__STATED TASK 1__. Please reproduce the records from their first line through the line containing "coord(1236,757)", with both of those lines included.

Let $I$ be the incenter of $\triangle ABC$ .
Let $D, E, F$ be the reflection of $I$ in $BC, CA, AB$ , respectively .

Then $IP$ is parallel to the Euler line $\mathcal{E}$ of $\triangle ABC$ where $P \equiv AD \cap BE \cap CF$

Proof :

Let $Y \equiv FD \cap CA, Z \equiv DE \cap AB$ .
Let $\triangle A_1B_1C_1, \triangle A_2B_2C_2$ be the intouch triangle, orthic triangle of $\triangle ABC$ , respectively .
Let $T$ be the midpoint of $AI$ and $\overline{A_3B_3C_3}$ be the orthic axis of $\triangle ABC$ ( $A_3\in BC, B_3\in CA,C_3\in AB$ ) .

Since $\odot (Y, YI), \odot (Z, ZI)$ is the image of $BE, CF$ , resp under the inversion $\mathbf{I}(\odot (DEF))$ ,
so $IP$ is the radical axis of $\odot (Y, YI), \odot (Z, ZI) \Longrightarrow IP \perp YZ$ (also follows from Sondat theorem) . (1)

__DATA__.
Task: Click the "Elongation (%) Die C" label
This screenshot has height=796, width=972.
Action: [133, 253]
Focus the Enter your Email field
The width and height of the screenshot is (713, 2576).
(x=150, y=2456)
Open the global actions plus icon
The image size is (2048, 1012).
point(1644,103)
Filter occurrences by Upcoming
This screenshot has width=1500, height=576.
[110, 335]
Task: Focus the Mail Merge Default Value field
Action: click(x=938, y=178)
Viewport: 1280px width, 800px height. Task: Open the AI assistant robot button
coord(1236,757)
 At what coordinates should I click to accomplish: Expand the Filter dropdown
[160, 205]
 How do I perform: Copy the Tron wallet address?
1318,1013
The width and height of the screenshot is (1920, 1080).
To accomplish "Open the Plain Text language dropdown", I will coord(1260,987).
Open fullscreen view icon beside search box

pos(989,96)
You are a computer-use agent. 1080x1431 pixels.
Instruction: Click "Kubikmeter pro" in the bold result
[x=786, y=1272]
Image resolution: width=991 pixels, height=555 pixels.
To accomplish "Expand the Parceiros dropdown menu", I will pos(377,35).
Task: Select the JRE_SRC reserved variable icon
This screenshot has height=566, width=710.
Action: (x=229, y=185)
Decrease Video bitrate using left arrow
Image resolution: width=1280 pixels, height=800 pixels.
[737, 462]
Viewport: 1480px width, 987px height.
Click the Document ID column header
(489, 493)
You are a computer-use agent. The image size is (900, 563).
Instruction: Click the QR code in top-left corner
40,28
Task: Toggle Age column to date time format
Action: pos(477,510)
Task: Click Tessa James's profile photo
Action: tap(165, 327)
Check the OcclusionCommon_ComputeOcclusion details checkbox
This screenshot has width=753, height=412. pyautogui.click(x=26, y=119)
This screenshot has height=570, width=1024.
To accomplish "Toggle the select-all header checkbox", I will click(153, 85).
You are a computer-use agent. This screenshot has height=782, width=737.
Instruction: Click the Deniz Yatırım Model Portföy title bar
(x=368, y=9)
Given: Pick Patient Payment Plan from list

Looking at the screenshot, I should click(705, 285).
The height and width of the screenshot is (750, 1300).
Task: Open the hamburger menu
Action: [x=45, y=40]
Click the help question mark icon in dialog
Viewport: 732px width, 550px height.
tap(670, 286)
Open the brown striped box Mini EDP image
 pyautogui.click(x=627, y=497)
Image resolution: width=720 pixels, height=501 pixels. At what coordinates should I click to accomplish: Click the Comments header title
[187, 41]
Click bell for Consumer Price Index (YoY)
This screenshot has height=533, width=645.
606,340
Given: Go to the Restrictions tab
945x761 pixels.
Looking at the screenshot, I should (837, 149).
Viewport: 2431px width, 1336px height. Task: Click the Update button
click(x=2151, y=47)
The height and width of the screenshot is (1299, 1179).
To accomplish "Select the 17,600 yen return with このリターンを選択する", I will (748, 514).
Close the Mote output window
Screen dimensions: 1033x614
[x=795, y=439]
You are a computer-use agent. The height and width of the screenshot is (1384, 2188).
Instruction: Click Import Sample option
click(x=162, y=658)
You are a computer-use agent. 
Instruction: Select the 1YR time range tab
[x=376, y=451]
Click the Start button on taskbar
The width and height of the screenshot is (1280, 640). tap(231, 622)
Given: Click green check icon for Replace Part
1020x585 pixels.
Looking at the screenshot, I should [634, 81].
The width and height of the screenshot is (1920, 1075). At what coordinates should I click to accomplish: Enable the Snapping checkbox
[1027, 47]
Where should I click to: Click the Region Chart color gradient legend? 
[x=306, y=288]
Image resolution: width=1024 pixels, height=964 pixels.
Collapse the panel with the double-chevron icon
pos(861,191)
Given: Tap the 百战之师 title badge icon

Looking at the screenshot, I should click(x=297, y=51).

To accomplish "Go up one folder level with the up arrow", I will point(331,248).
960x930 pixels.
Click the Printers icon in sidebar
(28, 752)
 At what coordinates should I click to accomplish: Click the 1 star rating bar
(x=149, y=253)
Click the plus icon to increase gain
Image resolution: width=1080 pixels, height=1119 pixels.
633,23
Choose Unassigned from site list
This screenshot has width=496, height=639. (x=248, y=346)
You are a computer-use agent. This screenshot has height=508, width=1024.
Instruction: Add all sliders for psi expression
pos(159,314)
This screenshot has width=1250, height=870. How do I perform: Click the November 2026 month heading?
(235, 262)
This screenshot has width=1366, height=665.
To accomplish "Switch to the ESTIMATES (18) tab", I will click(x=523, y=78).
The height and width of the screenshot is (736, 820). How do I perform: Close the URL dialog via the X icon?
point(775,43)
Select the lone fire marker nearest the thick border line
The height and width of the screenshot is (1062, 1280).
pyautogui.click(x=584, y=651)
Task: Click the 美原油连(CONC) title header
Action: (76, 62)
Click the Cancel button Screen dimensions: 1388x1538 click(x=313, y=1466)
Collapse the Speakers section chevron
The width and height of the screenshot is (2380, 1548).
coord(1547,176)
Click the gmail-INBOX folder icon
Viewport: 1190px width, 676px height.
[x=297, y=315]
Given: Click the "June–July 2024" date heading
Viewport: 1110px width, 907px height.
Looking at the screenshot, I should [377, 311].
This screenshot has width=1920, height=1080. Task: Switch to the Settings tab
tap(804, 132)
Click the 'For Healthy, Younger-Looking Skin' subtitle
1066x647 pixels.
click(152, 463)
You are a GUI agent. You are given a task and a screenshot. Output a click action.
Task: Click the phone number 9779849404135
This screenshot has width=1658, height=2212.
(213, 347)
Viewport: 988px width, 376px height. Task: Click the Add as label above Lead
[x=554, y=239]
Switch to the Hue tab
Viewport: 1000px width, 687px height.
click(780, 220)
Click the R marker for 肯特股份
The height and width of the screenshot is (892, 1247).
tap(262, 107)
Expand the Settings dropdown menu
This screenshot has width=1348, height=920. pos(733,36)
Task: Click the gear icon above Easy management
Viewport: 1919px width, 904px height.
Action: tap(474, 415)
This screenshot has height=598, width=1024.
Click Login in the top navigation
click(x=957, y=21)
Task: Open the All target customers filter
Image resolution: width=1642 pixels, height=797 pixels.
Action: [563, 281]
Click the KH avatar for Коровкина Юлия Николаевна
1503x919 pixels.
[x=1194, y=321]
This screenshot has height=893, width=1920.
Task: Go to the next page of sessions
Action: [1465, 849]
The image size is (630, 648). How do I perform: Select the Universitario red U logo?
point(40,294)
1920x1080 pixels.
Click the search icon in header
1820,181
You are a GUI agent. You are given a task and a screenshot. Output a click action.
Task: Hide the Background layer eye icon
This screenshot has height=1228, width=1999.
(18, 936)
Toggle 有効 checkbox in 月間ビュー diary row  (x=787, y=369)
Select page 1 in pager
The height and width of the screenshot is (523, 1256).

__STATED TASK 2__. In the incenter proof, condense the paragraph beginning "Let $Y \equiv FD \cap CA" into a brief list that keeps its main facts.

__FINAL ANSWER 1__.
Task: Click the "Elongation (%) Die C" label
This screenshot has height=796, width=972.
Action: [133, 253]
Focus the Enter your Email field
The width and height of the screenshot is (713, 2576).
(x=150, y=2456)
Open the global actions plus icon
The image size is (2048, 1012).
point(1644,103)
Filter occurrences by Upcoming
This screenshot has width=1500, height=576.
[110, 335]
Task: Focus the Mail Merge Default Value field
Action: click(x=938, y=178)
Viewport: 1280px width, 800px height. Task: Open the AI assistant robot button
coord(1236,757)

__FINAL ANSWER 2__.
- $Y \equiv FD \cap CA$ and $Z \equiv DE \cap AB$.
- $\triangle A_1B_1C_1$ is the intouch triangle and $\triangle A_2B_2C_2$ is the orthic triangle of $\triangle ABC$.
- $T$ is the midpoint of $AI$.
- $\overline{A_3B_3C_3}$ is the orthic axis of $\triangle ABC$, with $A_3\in BC$, $B_3\in CA$, $C_3\in AB$.